Die Caritas hat eigene Arbeitsbedingungen, die in einer paritätisch besetzten Kommission zwischen Dienstgebern und Dienstnehmern ausgehandelt werden. Diese gelten für alle rund 700.000 Mitarbeitenden. In engagierten Verhandlungen der Dienstnehmer- mit der Dienstgeberseite sind diese über Jahrzehnte entwickelt und so ausgestaltet worden, dass in der Caritas gute tarifliche Arbeitsbedingungen bestehen. Hintergrund für die Entscheidung der Arbeitsrechtlichen Kommission der Caritas ist die Befürchtung, dass bei einer Allgemeinverbindlichkeitserklärung des Tarifvertrags Pflege die Arbeitsbedingungen nicht besser für Pflegende werden, sondern schlechter. Die allermeisten Pflegekräfte verdienen bei der Caritas um einiges mehr, als der Tarifvertrag festgelegt hätte. Unsere Einrichtungen und Träger befürchten, dass die Kostenträger sich künftig am Tarifvertrag Altenpflege als Norm orientieren und die Mehrkosten jener Einrichtungen nicht mehr refinanzieren, die höhere Entgelte zahlen.
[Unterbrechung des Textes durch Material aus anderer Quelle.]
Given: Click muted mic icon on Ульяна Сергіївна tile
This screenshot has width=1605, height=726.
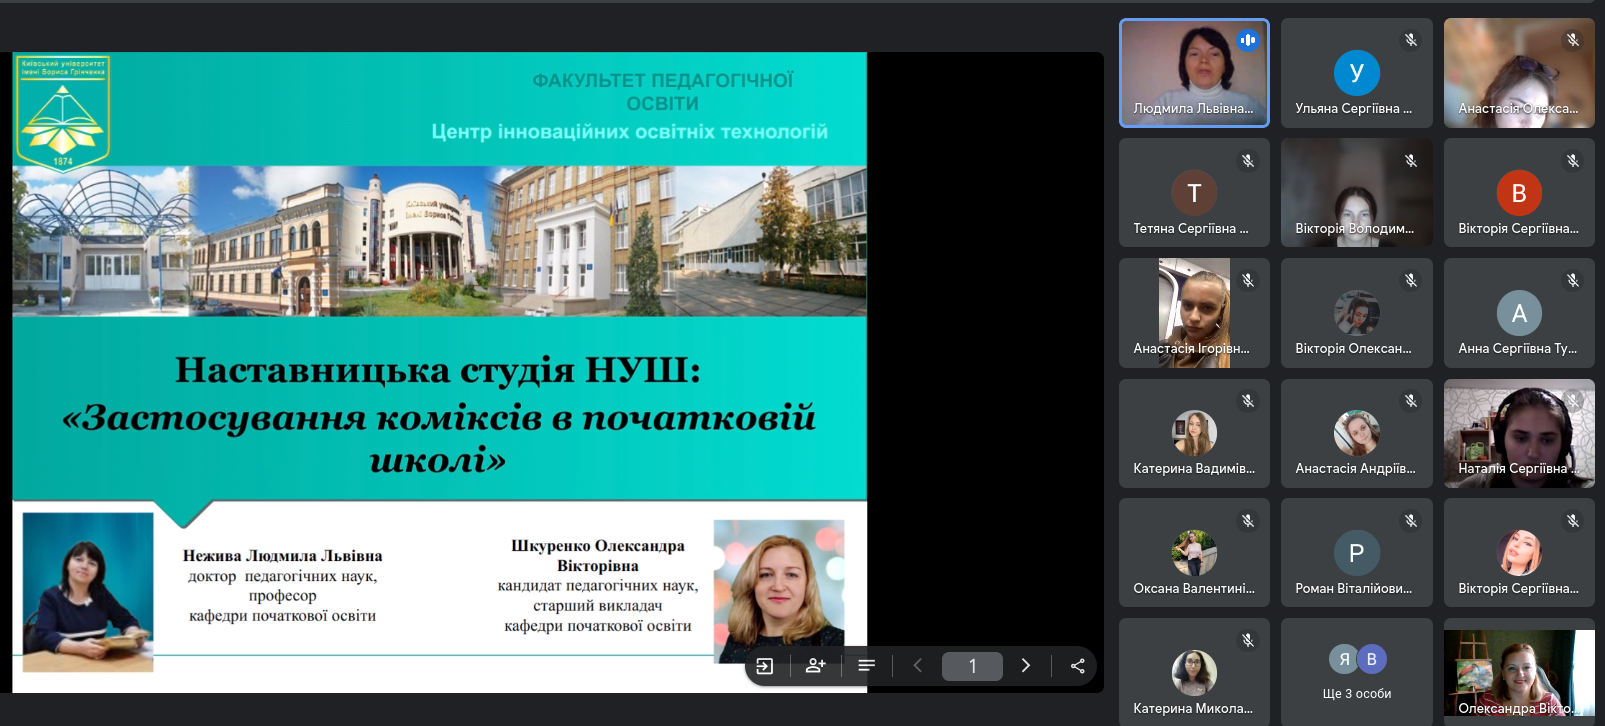Looking at the screenshot, I should [x=1410, y=40].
Wir wollen aber weiterhin gute Löhne zahlen.
Ein zweiter Aspekt ist unser arbeitsrechtlicher Prozess, der konsensorientierte "Dritte Weg": Wir glauben aus vielen Gründen, dass der Dritte Weg, der auf Kompromisse setzt, ein modernes und effizientes Instrument ist. Unser Caritas-Präsident Dr. Peter Neher betont, dass das Aushandeln von Tarifen kein Wunschkonzert ist. "Wir haben in Tariffragen Entscheidungsstrukturen, die sich bewährt und die wir - auch ich als Präsident - zu respektieren haben".
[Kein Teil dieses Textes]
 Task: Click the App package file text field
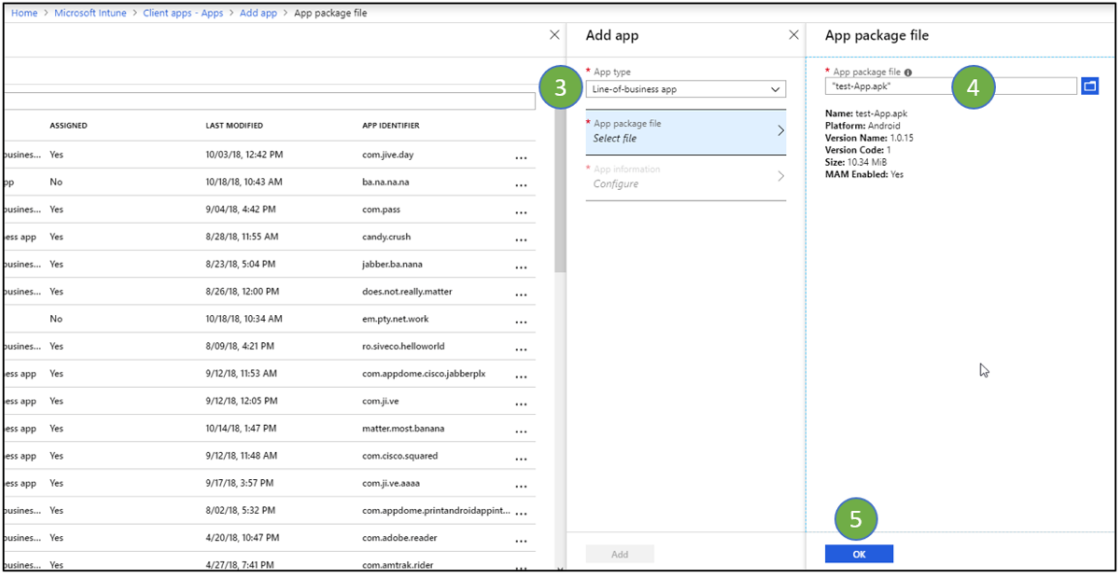pos(950,87)
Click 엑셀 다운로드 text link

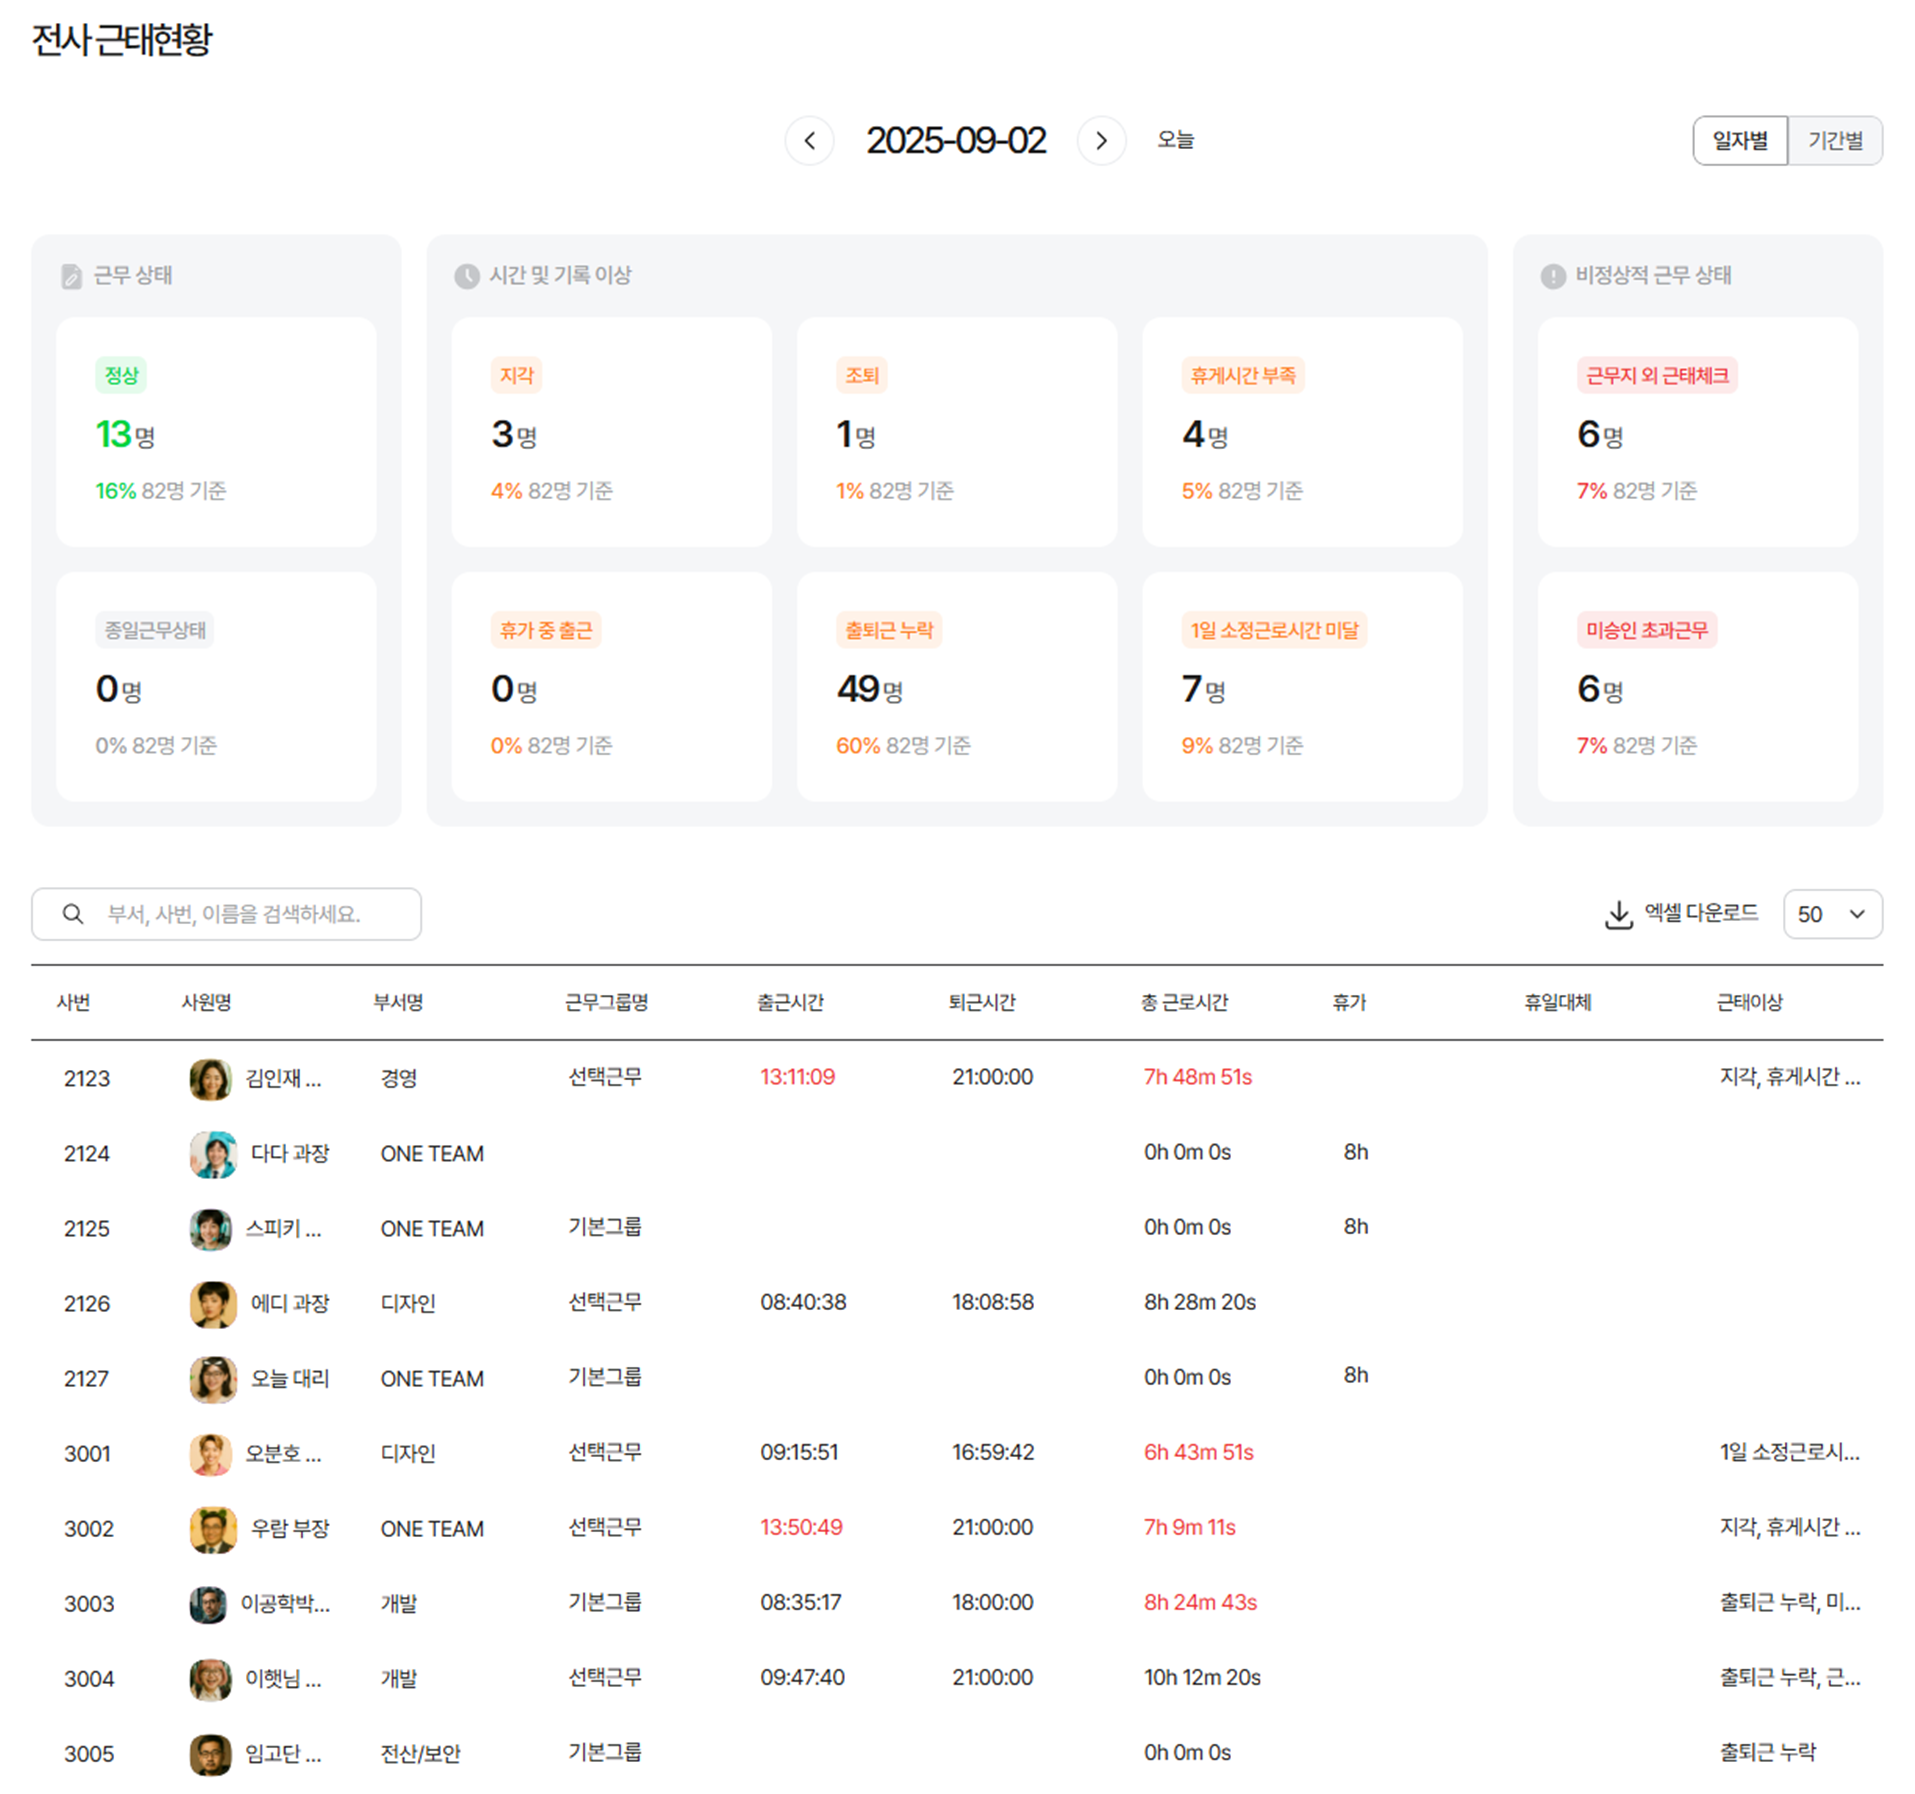(1700, 913)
Ein dritter Punkt: Wir sind der festen Überzeugung, dass Arbeitsbedingungen und die Bezahlung der Pflegekräfte nur im Rahmen einer umfassenden Reform des Systems verbessert werden können. Diese muss auch die Finanzierung der Pflegeversicherung in den Blick nehmen - und das wiederum setzt voraus, dass wir als Gesellschaft die Frage beantworten: Was ist uns gute Pflege wert? Auch die Arbeitsbedingungen für sogenannte Live-In-Pflegekräfte aus anderen Ländern, Fragen zum Personalschlüssel, eine Deckelung der Eigenanteile, die Pflegebedürftige und ihre Familien zahlen, gehören in eine solche Reform. Dafür macht sich die Caritas schon lange stark. Eine zentrale Voraussetzung für gute Löhne und Arbeitsbedingungen ist, dass die Pflegeversicherung höhere Personalkosten verlässlich finanziert. Solange das nicht geklärt ist, treffen die Mehrkosten die Pflegebedürftigen und treiben sie im Zweifel in die Sozialhilfe. Hierfür muss es eine politische Lösung geben.
Die Kritik, das Schicksal der Pflegekräfte wäre uns egal, lassen wir nicht gelten. Wir wissen aus erster Hand, wie anspruchsvoll die Arbeit ist und wie groß und fordernd die Belastungen, insbesondere in der Pandemie, sind.